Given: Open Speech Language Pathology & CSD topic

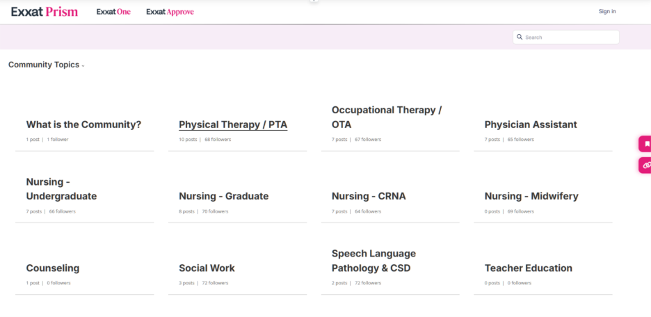Looking at the screenshot, I should point(373,261).
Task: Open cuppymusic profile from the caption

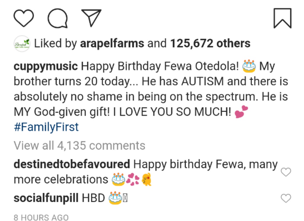Action: point(46,67)
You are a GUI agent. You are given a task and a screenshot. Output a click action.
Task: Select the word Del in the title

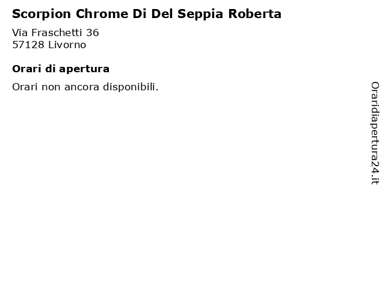click(162, 14)
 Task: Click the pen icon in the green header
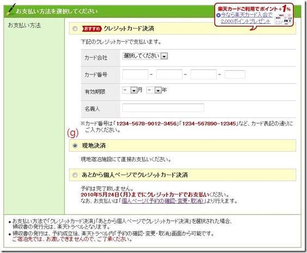[x=11, y=9]
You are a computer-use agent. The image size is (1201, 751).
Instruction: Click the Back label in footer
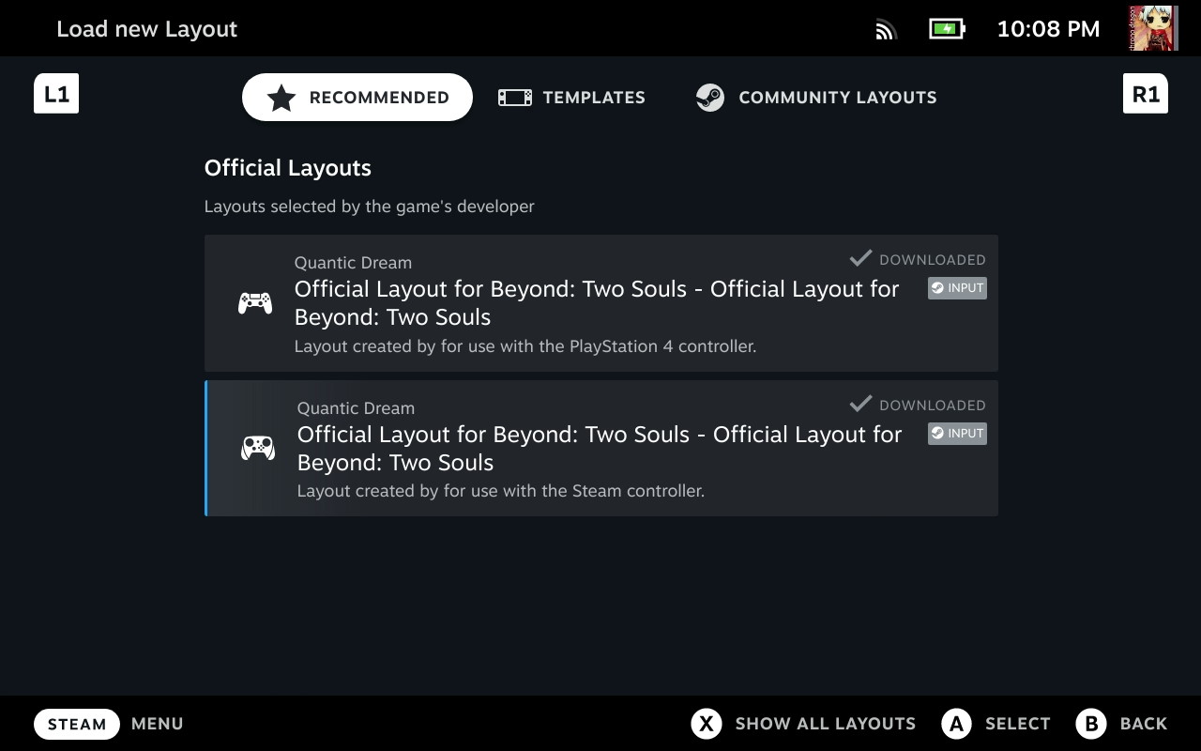pyautogui.click(x=1143, y=724)
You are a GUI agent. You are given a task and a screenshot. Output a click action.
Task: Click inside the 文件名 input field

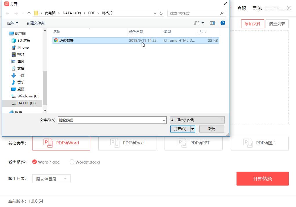tap(110, 120)
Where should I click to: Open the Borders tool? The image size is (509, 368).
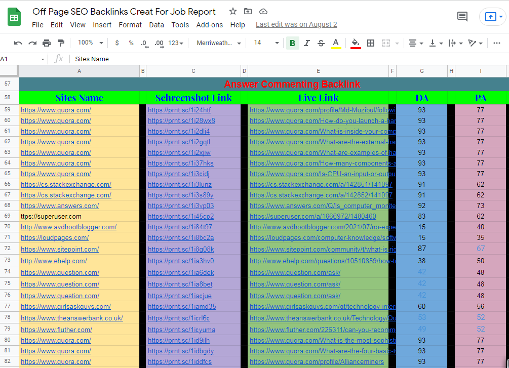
..............................
* [EXERCISE GOAL]: In the entries above, find each line with "image" and list it.

* [SOLVED PROBLEM]:
You are a computer-use agent. The image size is (1201, 751).
Where should I click to: Open the Borders tool? The image size is (509, 368).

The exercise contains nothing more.